By the time the team had played five games and lost three — two exhibitions and the Olympic opener to France — Lillard had attempted 58 shots, only two fewer than Durant. With Lillard trying so hard to be Dame, the U.S. offense too often was lame.
Once the quarterfinals began, he no longer was that player. Coach Gregg Popovich had Durant initiate the offense more often, until the finals, when it made sense to have skilled big men Green and Bam Adebayo advance the ball because France center Rudy Gobert was the only opposing player who was not going to engage in full-court pressure.
Lillard attempted a combined 25 shots in the three challenging single-elimination games the Americans played. He played only 23 minutes against Spain, just 17 against the Aussies.
When he was needed for more against France, though, with Devin Booker in foul trouble and in a funk, with Khris Middleton playing poorly and Zach LaVine prepared to bring energy but not comfortable with his shot, Lillard delivered 11 points and three assists in 27 minutes. Only once did he attempt to turn this game into “Dame Time” with a heat-check 3-pointer before returning to the role Popovich had conceived for him.
Lillard did all this at the end of a run that included 97 games dating back to July 30, 2020. Some portion of those wearing a U.S. jersey were played with an abdominal injury, according to The Athletic’s Shams Charania, that will require additional testing when he returns home. Lillard insisted on continuing to play.
“We progressed very rapidly in a very short period of time, under some difficult circumstances, which I think made this win all the sweeter,” Popovich said in his postgame press conference. “We’re glad it’s over.”
This was not a perfect game for Lillard. By his standards, it wasn’t even good. He hit just two of his seven 3-point attempts.

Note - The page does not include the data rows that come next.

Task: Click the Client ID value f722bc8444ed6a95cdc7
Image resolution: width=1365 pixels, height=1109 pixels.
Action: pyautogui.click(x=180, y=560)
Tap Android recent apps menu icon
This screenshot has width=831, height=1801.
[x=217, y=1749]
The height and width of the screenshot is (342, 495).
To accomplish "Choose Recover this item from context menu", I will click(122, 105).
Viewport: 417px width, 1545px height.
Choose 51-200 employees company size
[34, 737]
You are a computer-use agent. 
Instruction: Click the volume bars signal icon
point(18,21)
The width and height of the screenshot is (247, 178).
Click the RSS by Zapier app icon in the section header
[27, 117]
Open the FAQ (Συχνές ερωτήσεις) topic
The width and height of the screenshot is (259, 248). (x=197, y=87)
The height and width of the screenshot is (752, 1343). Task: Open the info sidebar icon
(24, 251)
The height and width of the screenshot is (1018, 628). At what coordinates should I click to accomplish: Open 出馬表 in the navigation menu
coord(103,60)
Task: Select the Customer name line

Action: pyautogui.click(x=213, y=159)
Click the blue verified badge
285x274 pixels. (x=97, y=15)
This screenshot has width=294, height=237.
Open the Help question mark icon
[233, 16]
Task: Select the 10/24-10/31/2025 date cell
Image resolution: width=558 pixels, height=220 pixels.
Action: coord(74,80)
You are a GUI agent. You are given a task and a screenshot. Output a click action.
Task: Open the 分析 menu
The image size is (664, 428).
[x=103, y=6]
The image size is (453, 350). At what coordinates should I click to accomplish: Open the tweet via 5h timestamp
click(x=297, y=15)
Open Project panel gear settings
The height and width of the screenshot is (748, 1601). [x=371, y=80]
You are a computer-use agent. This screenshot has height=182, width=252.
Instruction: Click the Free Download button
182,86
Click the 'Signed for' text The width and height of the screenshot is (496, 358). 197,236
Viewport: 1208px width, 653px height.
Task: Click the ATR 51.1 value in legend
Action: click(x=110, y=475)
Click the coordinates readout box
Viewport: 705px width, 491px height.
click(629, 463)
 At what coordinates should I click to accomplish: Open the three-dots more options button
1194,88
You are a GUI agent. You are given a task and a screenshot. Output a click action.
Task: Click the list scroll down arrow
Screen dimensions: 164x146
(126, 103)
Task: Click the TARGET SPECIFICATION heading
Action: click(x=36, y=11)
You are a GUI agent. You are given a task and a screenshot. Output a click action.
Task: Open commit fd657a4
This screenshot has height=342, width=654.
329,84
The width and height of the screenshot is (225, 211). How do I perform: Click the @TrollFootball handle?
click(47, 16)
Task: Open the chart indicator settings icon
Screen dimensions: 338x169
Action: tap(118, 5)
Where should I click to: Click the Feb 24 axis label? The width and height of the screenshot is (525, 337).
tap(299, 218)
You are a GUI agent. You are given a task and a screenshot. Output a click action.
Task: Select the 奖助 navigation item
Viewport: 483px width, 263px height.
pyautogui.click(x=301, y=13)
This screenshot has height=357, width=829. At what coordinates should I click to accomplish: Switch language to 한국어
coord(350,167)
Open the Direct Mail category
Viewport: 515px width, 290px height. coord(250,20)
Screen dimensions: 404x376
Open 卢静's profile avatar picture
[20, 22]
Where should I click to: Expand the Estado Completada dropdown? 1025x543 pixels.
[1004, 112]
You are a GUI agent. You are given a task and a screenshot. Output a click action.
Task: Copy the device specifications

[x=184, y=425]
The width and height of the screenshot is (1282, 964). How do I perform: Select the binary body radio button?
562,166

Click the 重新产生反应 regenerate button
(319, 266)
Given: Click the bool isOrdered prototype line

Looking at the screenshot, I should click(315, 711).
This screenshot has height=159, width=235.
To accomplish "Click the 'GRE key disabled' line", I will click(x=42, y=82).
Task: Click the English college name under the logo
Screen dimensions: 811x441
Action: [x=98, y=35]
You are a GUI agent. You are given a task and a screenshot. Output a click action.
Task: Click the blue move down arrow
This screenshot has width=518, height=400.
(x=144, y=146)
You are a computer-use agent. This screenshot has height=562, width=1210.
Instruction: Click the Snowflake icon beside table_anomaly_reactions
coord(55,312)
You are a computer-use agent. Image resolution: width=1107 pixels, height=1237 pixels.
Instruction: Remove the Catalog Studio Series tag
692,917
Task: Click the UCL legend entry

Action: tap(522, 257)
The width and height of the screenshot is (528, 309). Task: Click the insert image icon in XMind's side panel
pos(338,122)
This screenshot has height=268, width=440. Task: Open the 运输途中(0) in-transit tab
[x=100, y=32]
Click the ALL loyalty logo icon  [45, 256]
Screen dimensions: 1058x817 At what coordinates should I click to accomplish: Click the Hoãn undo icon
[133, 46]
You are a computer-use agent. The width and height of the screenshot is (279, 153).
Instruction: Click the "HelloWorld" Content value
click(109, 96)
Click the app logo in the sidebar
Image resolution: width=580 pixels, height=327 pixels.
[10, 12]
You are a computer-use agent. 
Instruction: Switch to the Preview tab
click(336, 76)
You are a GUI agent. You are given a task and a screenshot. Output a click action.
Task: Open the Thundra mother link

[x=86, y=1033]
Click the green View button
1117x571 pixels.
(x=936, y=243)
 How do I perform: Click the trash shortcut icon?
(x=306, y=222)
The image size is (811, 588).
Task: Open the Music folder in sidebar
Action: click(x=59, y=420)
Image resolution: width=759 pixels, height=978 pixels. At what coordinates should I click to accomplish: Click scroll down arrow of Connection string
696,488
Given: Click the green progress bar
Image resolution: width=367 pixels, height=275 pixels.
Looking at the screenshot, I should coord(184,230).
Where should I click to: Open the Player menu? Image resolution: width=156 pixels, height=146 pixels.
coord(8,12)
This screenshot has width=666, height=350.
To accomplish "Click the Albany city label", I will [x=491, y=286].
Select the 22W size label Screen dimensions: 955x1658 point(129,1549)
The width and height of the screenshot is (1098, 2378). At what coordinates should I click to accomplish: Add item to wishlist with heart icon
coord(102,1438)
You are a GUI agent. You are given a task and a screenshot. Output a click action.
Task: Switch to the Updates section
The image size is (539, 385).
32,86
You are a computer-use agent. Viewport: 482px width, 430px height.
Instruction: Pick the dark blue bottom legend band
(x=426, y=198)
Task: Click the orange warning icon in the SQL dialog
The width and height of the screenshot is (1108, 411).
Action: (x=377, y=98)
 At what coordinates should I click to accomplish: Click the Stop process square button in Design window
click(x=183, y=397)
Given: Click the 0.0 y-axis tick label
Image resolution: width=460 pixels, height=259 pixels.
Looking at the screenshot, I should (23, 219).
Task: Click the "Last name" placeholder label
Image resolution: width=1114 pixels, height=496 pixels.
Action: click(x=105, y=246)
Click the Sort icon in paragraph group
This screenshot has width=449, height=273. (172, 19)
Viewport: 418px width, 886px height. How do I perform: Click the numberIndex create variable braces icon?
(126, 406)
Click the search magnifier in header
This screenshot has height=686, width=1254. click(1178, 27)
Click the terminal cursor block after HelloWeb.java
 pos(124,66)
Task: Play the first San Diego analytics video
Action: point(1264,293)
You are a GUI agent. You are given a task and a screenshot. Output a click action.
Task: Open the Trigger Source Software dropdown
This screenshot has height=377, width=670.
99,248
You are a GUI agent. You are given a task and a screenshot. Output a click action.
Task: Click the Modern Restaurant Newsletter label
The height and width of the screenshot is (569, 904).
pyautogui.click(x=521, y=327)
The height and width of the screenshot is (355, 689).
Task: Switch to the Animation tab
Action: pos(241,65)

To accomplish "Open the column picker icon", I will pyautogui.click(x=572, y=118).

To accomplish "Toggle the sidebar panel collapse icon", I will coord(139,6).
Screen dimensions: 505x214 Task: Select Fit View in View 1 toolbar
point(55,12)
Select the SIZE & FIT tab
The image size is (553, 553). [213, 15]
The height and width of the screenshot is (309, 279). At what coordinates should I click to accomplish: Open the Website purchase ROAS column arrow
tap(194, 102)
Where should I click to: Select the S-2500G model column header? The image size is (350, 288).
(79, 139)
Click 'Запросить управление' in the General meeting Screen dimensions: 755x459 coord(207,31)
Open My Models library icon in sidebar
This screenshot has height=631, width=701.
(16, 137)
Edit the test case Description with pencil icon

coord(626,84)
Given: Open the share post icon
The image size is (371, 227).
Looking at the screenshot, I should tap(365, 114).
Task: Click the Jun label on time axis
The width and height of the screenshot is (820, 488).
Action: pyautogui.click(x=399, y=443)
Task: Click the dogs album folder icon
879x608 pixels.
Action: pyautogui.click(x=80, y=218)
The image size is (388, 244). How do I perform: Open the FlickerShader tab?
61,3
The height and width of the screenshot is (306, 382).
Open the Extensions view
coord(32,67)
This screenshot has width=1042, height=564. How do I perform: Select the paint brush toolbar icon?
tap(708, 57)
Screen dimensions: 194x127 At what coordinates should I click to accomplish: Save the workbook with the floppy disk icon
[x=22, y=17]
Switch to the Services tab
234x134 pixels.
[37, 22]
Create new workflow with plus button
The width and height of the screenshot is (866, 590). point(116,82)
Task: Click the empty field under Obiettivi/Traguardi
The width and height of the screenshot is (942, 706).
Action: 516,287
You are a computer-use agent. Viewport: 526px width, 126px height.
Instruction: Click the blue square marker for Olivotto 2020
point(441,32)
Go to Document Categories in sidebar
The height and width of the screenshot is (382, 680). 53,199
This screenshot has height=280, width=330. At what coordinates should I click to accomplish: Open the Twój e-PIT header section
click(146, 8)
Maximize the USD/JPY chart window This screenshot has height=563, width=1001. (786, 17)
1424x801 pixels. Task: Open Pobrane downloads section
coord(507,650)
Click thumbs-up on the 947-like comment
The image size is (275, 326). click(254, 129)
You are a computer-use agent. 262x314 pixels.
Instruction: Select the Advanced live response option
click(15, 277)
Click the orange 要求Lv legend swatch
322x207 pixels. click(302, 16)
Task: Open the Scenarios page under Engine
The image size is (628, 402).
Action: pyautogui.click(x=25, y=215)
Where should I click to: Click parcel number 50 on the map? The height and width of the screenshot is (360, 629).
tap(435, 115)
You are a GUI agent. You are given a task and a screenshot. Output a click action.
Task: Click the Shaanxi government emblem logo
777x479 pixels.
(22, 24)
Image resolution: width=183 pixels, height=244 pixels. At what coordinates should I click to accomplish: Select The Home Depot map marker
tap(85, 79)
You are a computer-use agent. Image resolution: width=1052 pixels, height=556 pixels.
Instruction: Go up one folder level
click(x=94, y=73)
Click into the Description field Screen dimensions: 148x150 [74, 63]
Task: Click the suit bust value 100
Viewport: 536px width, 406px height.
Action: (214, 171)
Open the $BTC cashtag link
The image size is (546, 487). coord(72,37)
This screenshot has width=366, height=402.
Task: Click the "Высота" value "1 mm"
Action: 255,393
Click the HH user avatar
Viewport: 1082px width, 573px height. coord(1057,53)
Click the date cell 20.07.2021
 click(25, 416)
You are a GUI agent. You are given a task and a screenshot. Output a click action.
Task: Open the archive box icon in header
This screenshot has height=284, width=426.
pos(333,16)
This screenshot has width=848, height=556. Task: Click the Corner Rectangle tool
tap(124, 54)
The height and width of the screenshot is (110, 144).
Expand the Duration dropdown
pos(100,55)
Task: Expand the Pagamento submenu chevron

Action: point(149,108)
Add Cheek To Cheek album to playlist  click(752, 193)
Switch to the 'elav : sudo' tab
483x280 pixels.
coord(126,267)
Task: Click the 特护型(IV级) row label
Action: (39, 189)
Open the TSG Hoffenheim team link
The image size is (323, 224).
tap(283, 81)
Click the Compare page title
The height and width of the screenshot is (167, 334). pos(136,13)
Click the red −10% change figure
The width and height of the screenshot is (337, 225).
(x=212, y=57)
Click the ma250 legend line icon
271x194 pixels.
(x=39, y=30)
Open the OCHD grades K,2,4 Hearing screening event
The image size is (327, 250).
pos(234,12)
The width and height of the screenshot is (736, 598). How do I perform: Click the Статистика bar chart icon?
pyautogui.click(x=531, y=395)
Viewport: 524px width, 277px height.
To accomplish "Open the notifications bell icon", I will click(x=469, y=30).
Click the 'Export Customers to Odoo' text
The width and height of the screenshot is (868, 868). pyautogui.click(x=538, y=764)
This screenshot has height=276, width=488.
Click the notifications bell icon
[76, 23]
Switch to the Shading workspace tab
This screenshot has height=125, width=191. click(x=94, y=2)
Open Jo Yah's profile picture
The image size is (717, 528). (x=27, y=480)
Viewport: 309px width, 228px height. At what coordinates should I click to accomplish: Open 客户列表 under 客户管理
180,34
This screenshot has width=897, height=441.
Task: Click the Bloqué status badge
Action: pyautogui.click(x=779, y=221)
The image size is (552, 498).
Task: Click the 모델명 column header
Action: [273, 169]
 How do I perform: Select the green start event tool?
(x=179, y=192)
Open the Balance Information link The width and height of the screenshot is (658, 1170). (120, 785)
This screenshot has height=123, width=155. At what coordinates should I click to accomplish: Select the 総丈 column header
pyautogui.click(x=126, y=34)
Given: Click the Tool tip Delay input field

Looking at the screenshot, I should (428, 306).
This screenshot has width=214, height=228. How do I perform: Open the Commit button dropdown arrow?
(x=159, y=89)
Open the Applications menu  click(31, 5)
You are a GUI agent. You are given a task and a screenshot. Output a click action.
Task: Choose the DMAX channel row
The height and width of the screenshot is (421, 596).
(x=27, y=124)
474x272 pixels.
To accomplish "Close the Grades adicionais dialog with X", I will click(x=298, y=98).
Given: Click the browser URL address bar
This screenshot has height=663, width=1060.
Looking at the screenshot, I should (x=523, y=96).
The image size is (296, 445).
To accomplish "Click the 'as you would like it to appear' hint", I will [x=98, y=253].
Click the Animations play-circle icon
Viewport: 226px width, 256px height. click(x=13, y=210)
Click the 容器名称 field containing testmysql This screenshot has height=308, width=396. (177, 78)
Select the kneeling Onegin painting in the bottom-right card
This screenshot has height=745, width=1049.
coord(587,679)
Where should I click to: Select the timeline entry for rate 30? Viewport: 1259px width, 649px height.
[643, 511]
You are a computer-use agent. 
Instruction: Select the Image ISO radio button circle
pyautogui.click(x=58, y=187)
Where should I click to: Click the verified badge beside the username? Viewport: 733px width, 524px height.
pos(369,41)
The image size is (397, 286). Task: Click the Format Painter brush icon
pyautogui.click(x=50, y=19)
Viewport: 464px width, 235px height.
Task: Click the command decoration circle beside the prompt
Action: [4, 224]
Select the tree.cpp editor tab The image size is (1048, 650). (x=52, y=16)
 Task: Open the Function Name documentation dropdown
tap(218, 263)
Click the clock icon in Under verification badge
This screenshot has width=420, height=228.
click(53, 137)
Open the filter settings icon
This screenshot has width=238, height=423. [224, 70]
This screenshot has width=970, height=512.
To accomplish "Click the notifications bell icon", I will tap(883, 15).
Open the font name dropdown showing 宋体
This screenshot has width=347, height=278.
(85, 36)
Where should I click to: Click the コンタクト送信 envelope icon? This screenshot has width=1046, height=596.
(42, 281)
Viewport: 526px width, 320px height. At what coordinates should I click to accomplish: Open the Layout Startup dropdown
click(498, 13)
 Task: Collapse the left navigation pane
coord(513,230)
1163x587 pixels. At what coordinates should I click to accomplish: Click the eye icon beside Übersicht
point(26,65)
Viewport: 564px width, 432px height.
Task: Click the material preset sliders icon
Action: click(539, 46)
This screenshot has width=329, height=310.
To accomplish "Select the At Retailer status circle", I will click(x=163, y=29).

He worked his way into a heroic opportunity on a couple of occasions but reverted to Clark Kent, once diving on the court to gain a loose rebound but immediately passing to an opponent and later missing two free throws, with the U.S. ahead by seven and 23 seconds left, that would have rendered a comeback impossible.
Except when he wasn’t clutch, though, Lillard was extremely clutch. With France’s Nicolas Batum expending every bit of his energy to contain Durant in the fourth, Lillard was the only American player who consistently generated offense.
With the lead down to just two points following an unlikely 3-pointer from France’s Frank Ntilikina, Lillard found his way to a tough pull-up jumper with 5:28 left. With the lead back to seven points at the 4:40 mark, Jrue Holiday hit Lillard in the corner for a long jumper. With 3:24 left, Lillard found Jayson Tatum for an open 3-pointer that pushed the advantage back into double digits.
It was closer in the end than it should have been, but it also fit this team’s journey. Kevin Love indicated he was healthy enough to play, then withdrew because he apparently wasn’t. Bradley Beal wanted to play, but COVID protocols prevented him from making the trip. Booker, Middleton and Holiday played in the NBA Finals half a world away and completed their series just five days before the Olympic opener. No one got the privilege of taking along their families.
But they found a way to create enough chemistry to win knockout-round games against Spain, Australia and France, likely the strongest list of the opponents they’ve ever conquered on the way to a gold medal.
“I think it’s more joy than relief, but definitely some relief,” Lillard said. “I think it’s because of the expectations that get placed on Team USA. Obviously there’s going to be some relief because of it. Especially with us losing a few games, it was like, ‘All right, we’ve got to get it done. Let’s get to it.’
“Finally getting there and pulling the gold medal game out, it’s like you can almost kind of exhale.”